May 23, 1922: On this day, wine was highly recognized by the Federal authority as part of religious practices. Restrictions on sacramental wine were repealed by Blair, according to the Yorkville Enquirer; now, priests may use wine in religious rites. Reports from newspapers indicate that local authorities had been allowing church officials to use wine in their ceremonies long before Blair removed the limit for priests. In the early days of California’s wine industry, religious approvals were used as a loophole.

May 23, 1927: On this day, Stafford’s Blacks Alicante label for ‘Black Grapes” was used; this illustrates the different varieties of grapes and their strength to survive. The label utilized on the grape crates labels was a play on ethnic stereotypes, which was typical on labels for other fruits and vegetables from the same period. Red grapes were popular not just because they could make it across the continent but also because it was simpler to turn them into a palatable red than stable white grapes into a delicious red. White grapes were removed from plantations to make for more good red grape types, such as Alicante Bouschet and Zinfandel, producing wines with deeper colors. Due to the deep darkness of these types of fruit, they were often referred to as “black grapes.”
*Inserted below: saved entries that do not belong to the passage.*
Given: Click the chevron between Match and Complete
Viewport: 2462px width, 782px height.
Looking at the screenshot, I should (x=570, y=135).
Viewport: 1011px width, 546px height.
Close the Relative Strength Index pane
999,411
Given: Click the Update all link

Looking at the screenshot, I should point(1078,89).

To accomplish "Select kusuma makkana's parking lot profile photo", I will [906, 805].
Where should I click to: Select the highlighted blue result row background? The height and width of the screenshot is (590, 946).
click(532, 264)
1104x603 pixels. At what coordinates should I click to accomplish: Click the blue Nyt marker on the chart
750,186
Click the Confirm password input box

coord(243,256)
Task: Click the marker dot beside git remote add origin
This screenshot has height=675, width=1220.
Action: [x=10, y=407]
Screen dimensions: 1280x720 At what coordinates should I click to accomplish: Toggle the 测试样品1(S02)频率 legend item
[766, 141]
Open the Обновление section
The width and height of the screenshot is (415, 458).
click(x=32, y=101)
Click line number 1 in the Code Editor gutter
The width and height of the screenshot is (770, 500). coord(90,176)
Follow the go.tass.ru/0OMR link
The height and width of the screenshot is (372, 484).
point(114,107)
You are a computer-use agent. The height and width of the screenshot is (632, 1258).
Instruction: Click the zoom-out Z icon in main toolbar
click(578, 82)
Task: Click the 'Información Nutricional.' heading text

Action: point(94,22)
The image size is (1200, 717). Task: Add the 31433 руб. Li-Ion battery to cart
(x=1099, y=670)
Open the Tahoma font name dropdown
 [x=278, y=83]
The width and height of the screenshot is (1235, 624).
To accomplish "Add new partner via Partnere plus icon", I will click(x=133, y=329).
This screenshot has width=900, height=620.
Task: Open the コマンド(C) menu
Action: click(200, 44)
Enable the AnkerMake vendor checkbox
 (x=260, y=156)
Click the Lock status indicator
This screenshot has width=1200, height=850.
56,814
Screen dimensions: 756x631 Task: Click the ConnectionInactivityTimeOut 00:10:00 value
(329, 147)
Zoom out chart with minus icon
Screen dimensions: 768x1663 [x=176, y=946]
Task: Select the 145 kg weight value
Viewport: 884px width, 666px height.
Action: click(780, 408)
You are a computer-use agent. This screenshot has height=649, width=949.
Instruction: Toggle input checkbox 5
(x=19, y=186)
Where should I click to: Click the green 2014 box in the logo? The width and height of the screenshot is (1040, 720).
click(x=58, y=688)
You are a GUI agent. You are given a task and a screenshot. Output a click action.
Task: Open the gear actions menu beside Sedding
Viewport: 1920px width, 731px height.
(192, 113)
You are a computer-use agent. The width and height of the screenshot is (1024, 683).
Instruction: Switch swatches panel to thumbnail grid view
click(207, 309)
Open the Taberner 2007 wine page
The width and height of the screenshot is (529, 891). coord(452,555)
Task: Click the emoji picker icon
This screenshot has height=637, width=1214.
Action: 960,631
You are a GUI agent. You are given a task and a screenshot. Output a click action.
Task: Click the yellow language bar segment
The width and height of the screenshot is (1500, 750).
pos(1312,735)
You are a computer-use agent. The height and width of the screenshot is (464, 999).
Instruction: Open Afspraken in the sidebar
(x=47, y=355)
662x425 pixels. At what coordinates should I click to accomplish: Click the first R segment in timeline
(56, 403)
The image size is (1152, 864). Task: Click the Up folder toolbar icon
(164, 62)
May 23, 1929: Eliot Ness took the helm of the prohibition bureau on this day. Ness was just 26 years old when he was appointed as a special agent of the United States Department of Justice to lead the Prohibition office in Chicago in 1929. This was Ness’s first job after graduating from law school. This position was created specifically to investigate and harass Al Capone. Ness was a graduate of the University of Chicago.